Texte =
►
Rencontre sur le Mékong

dimanche 20 janvier 2013

YOGA : REPONSES A DES QUESTIONS FONDAMENTALES (3) - Aimer mieux

L'amour est-il condamné à toujours décevoir ?


La Bhagavad-Gîta attribue à l'amour une dimension pouvant faire de lui un tremplin vers l'absolu.


Le Bakhti-yoga.

« Ceux qui, M’abandonnant toutes leurs actions et entièrement dévoués à Moi M’adorent, méditant sur Moi en un yoga sans défaillance, ceux qui fixent sur Moi leur conscience entière (…) rapidement Je les délivre de l’océan de l’existence enchaînée à la mort » (XII, 6-7) Ce verset assure bien la transition entre le Karma-Yoga et le Bhakti-Yoga : il convient d’offrir les actions au Maître des actions par amour pour lui. L’image revient souvent de l’amant tout entier dévoué, du dévot qui voit en toute créature le Suprême et n’agit plus que pour lui : « faisant toutes les actions pour l’amour de Moi, tu atteindras la perfection. » (XII, 10).
« Emplis de Moi ta pensée, deviens Mon amant et Mon adorateur, sacrifie à Moi, sois prosterné devant Moi, à Moi tu viendras, c’est l’assurance et la promesse que Je te fais, car tu M’es cher. » (XVIII, 65)
« Bien plus chers Me sont ces dévots qui font de Moi (= le Purushottama) leur but unique suprême..." » (XII, 20)
L’être qui se donne ainsi tout entier à l’adoration du Divin ne désire plus rien d’autre. Il se débarrasse de tout égoïsme, aime la création entière, se situe dans une équanimité que rien ne peut rompre : « Celui qui ne désire rien, qui est pur, habile en tous ses actes, indifférent à tout ce qui vient, qui n’est ni peiné ni affligé par aucun résultat, aucun événement (…) celui-là, mon dévot, M’est cher. »
◄
Données fournies =
►
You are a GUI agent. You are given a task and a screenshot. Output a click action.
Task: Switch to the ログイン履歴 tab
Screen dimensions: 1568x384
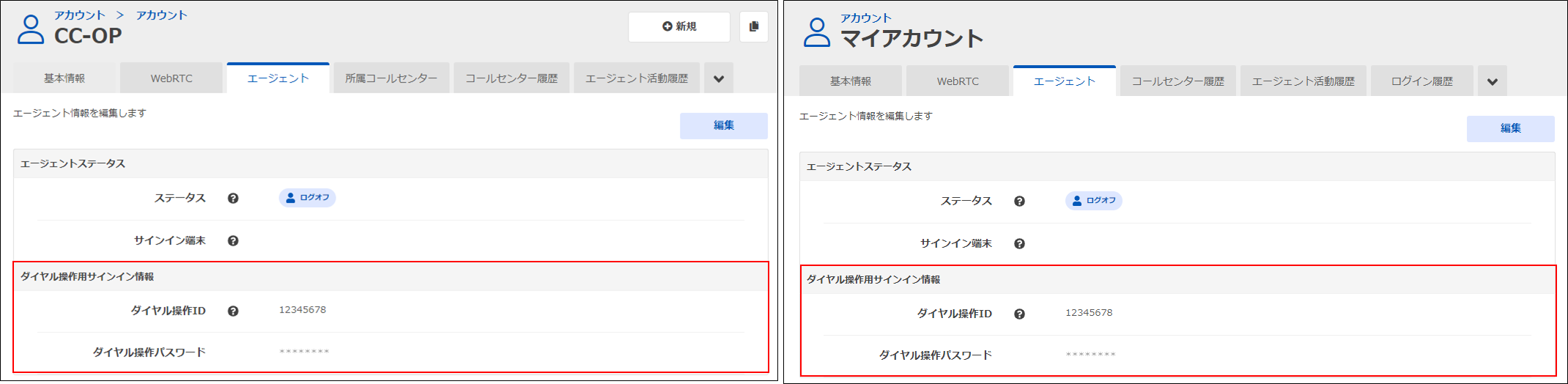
◄
Consignes =
(A) Réécrivez le passage du texte sur le Bhakti-yoga allant de « L'amour est-il condamné » jusqu'à « Le Bakhti-yoga. » inclus, en remplaçant « tremplin » par « marchepied ».
(B) Relevez toutes les références de versets indiquées entre parenthèses dans le texte sur le Bhakti-yoga.
(C) Résumez le texte sur le Bhakti-yoga en deux phrases.

Corrigés =
(A)
L'amour est-il condamné à toujours décevoir ?


La Bhagavad-Gîta attribue à l'amour une dimension pouvant faire de lui un marchepied vers l'absolu.


Le Bakhti-yoga.

(B) XII, 6-7 ; XII, 10 ; XVIII, 65 ; XII, 20

(C) Selon la Bhagavad-Gîta, l'amour peut devenir un tremplin vers l'absolu, et le Bhakti-yoga invite à offrir toutes ses actions au Maître des actions par amour pour lui. Le dévot qui se donne entièrement à l'adoration du Divin ne désire plus rien d'autre, se débarrasse de tout égoïsme, aime la création entière et se situe dans une équanimité que rien ne peut rompre.